_Records provided_
##########
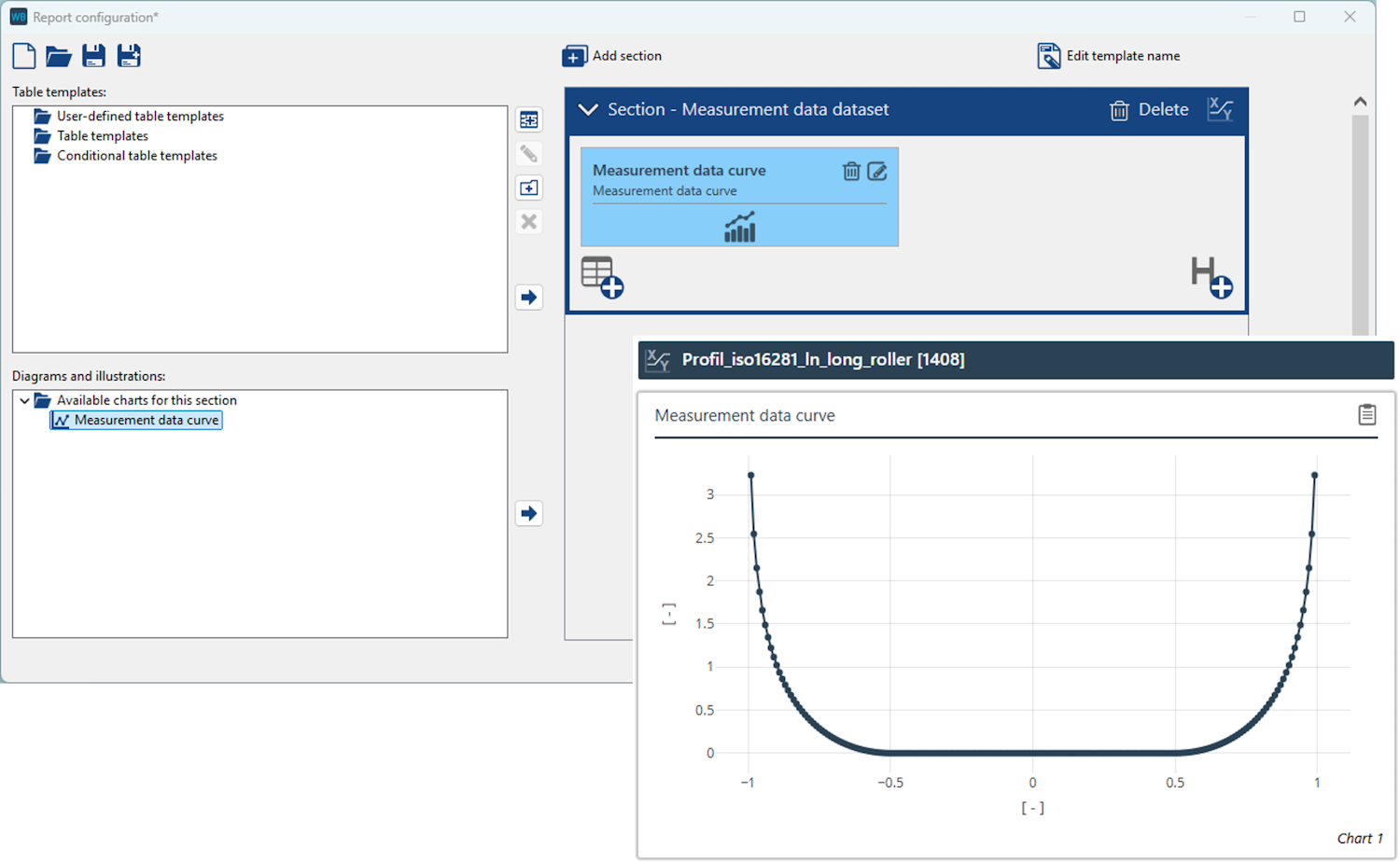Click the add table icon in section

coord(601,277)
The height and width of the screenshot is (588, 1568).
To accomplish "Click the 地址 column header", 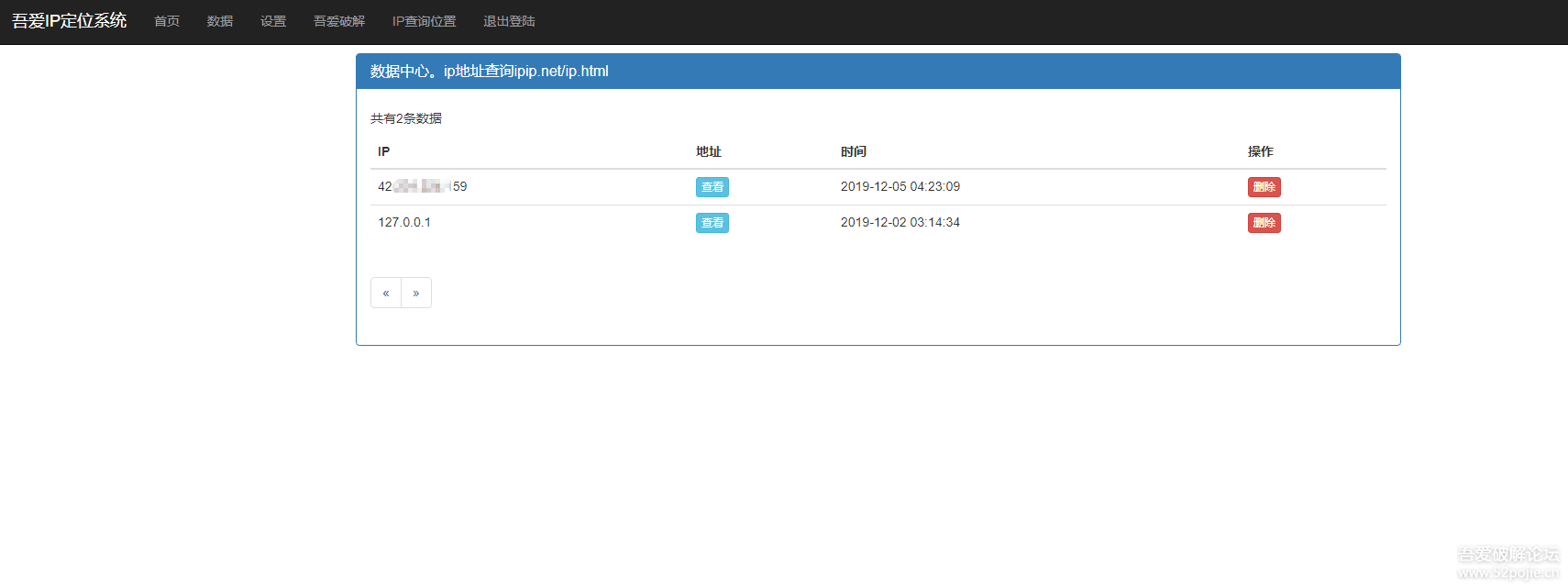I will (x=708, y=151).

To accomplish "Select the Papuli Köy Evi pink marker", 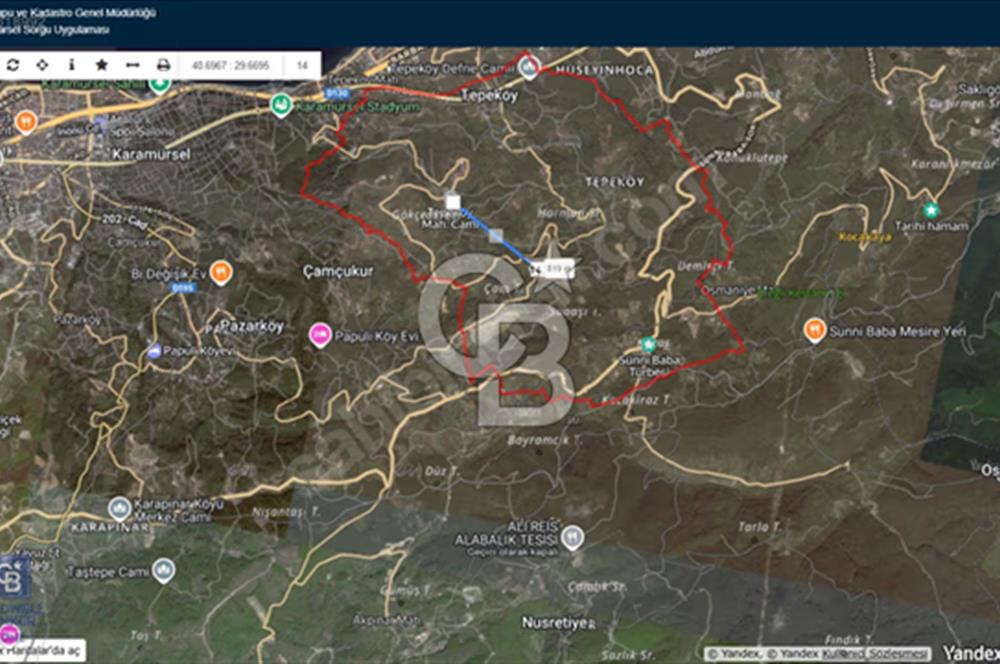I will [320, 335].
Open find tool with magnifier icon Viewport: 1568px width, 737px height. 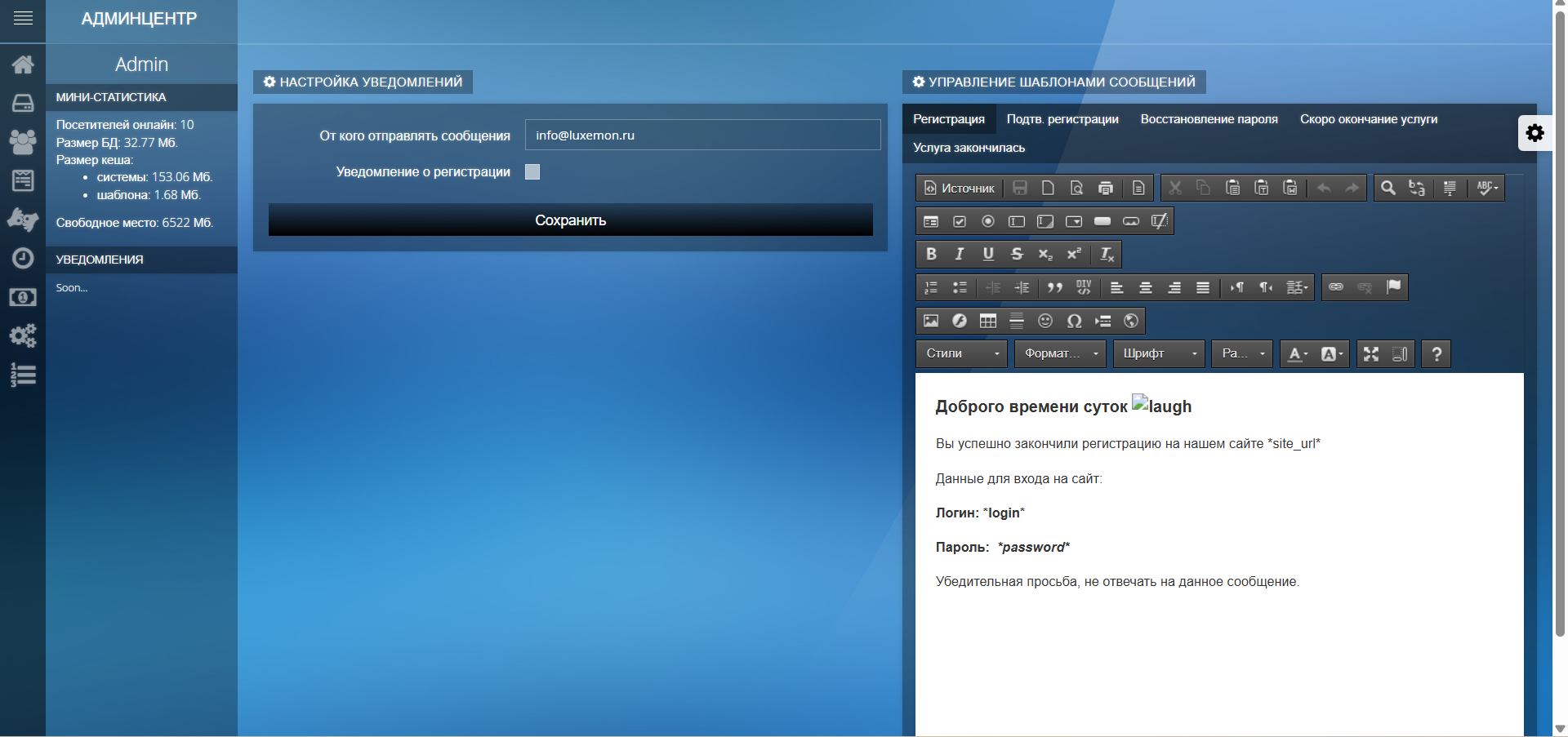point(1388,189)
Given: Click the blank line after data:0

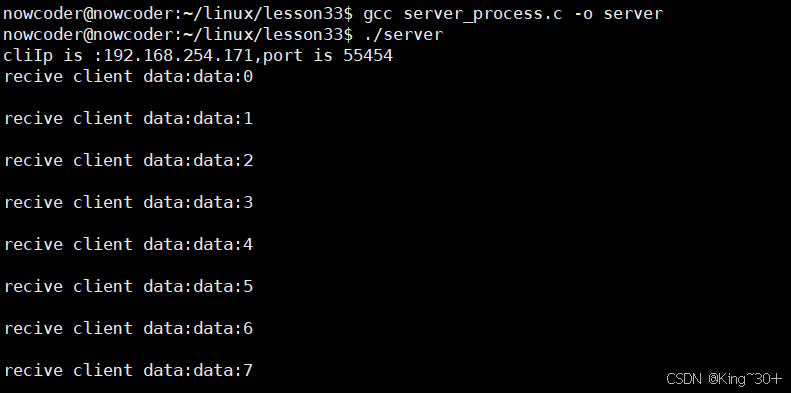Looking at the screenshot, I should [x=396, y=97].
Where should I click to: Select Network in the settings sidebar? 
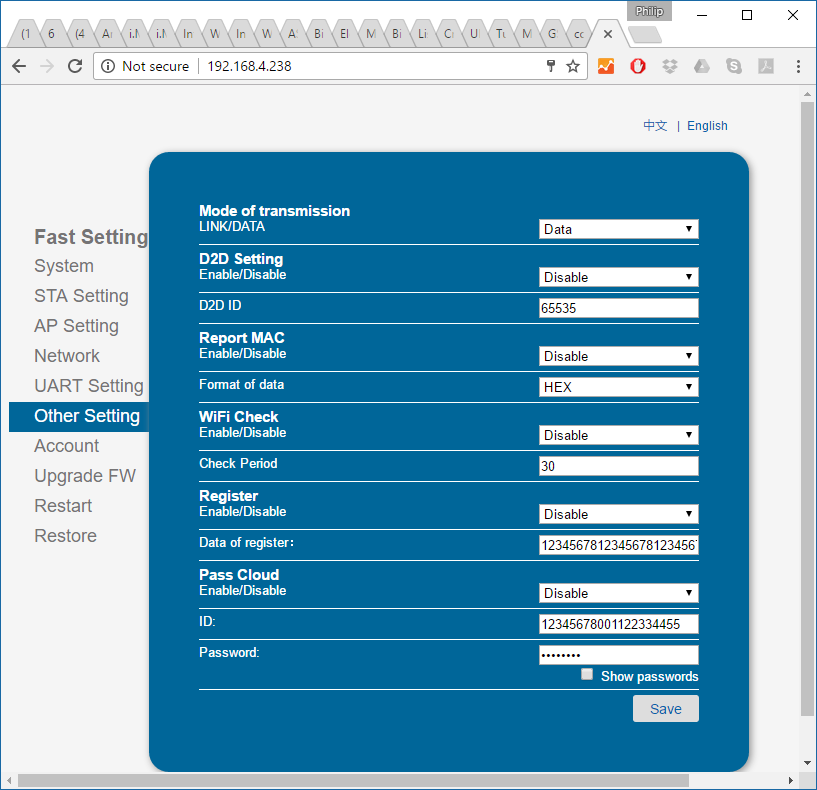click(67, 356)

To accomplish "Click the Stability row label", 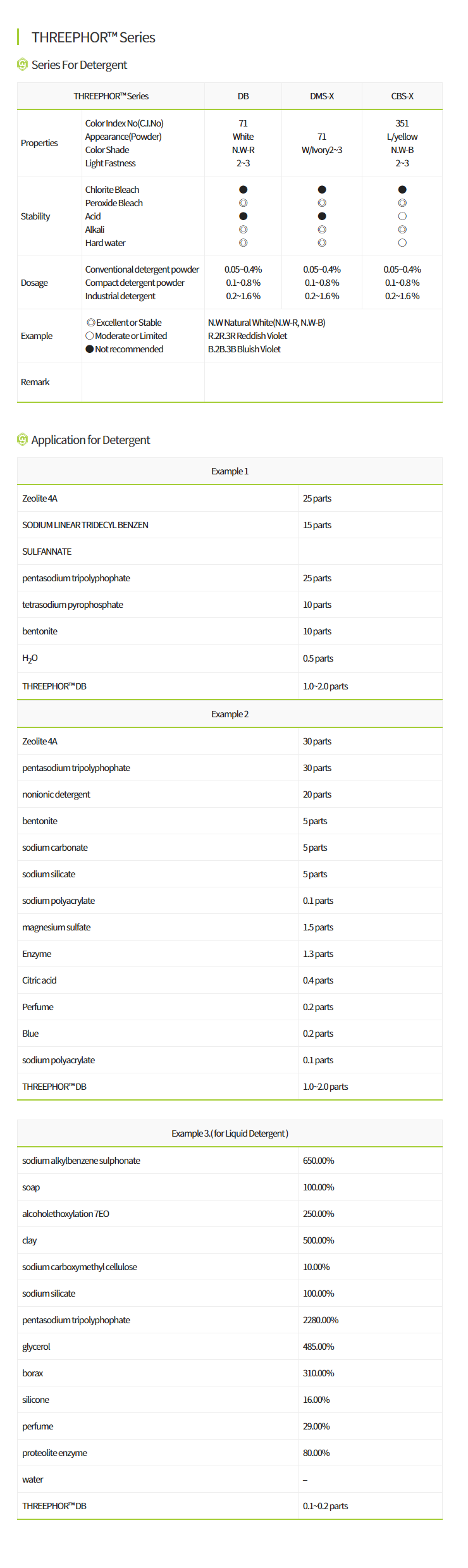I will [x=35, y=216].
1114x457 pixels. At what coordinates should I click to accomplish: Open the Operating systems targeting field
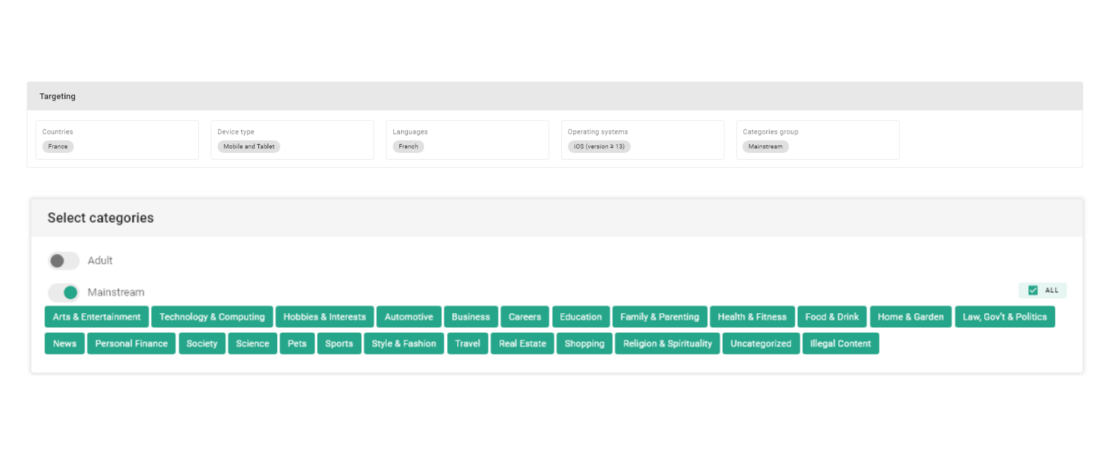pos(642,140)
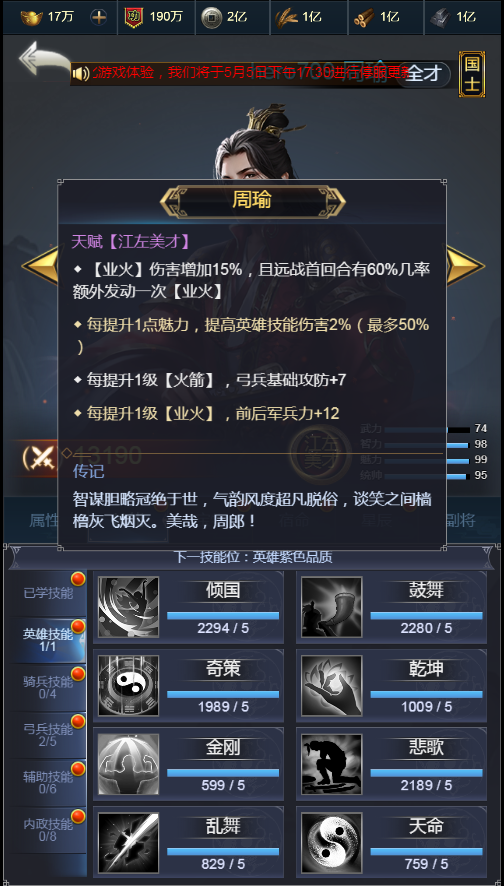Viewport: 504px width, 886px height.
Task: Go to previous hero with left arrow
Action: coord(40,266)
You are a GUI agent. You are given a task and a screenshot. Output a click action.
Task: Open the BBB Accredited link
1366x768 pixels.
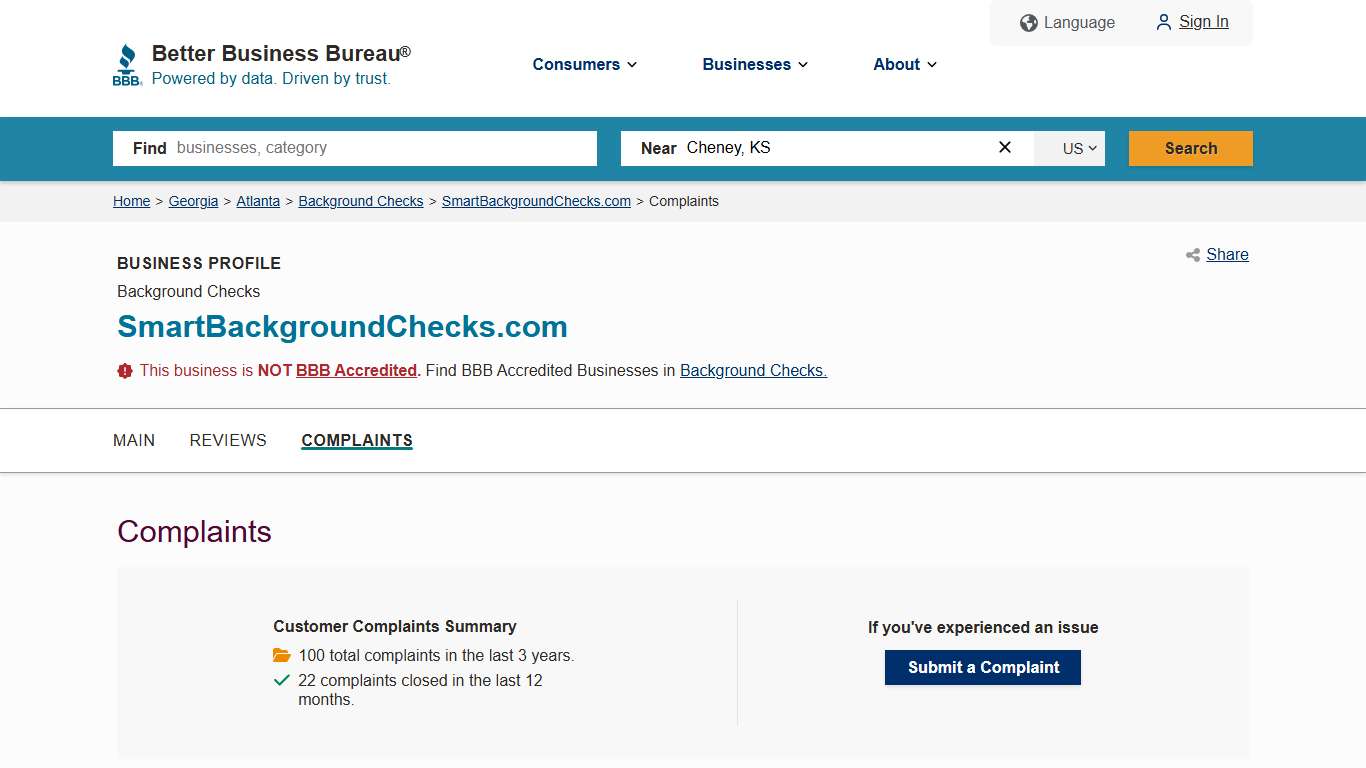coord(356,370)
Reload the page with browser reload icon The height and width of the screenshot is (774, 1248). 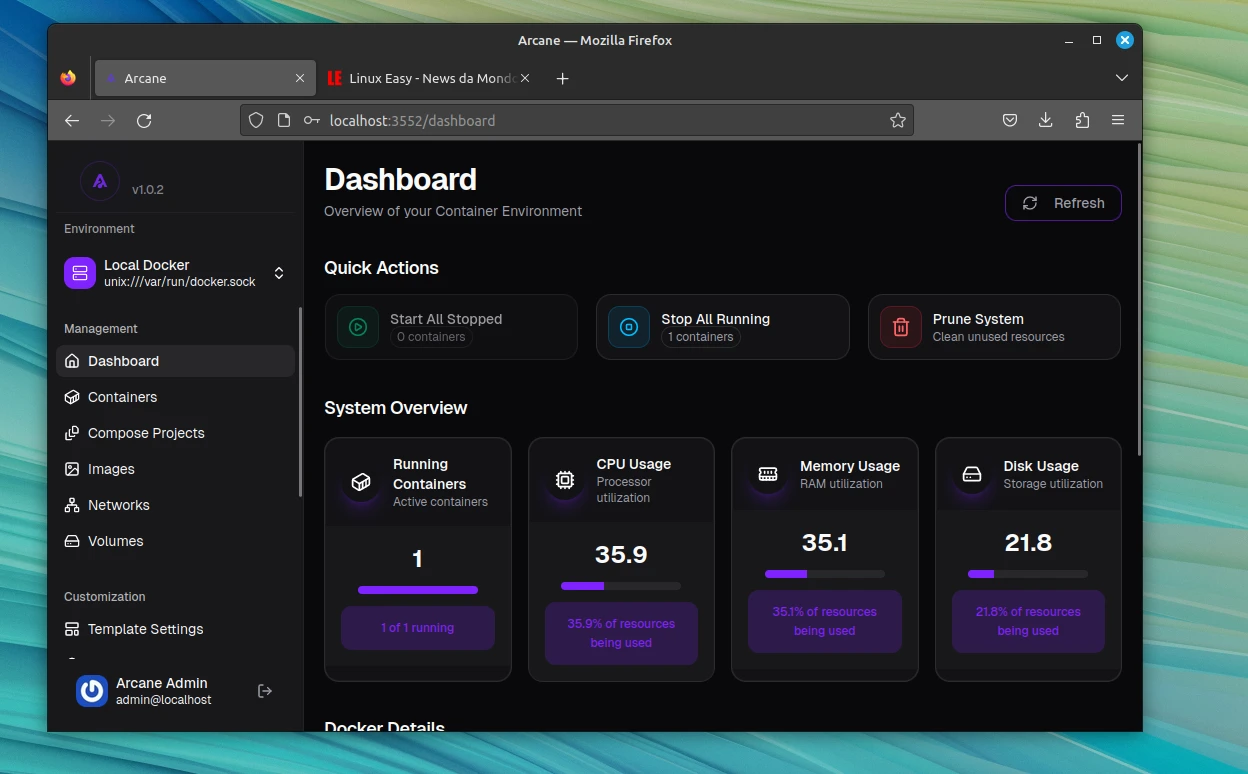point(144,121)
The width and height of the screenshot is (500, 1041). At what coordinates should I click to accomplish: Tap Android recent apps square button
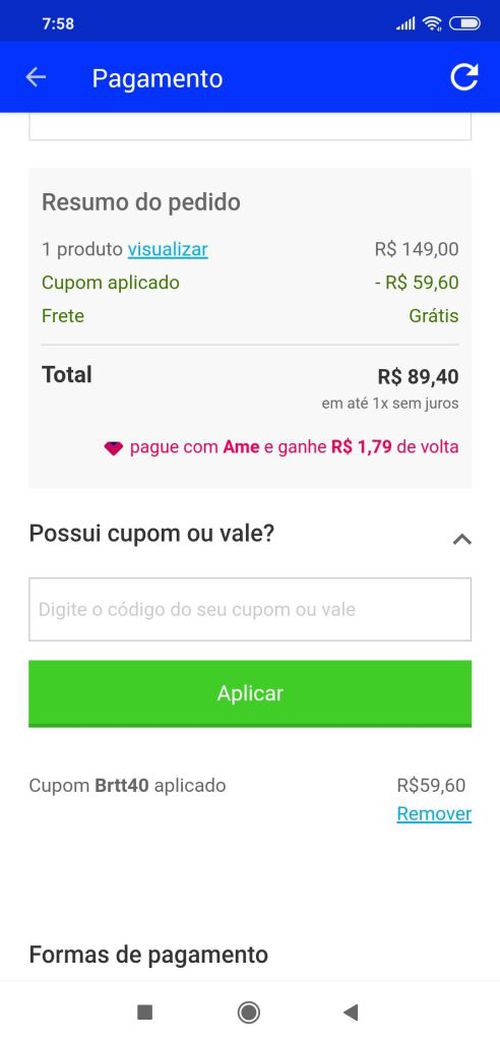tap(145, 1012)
##########
_Task to carry out_
Nothing but the lines from the one containing "The width and" through the final line of the records, both included and copied exactly, should appear in the answer; pictures stay out.

_Output below_
The width and height of the screenshot is (500, 1041). At what coordinates should I click to accomplish: Tap Android recent apps square button
tap(145, 1012)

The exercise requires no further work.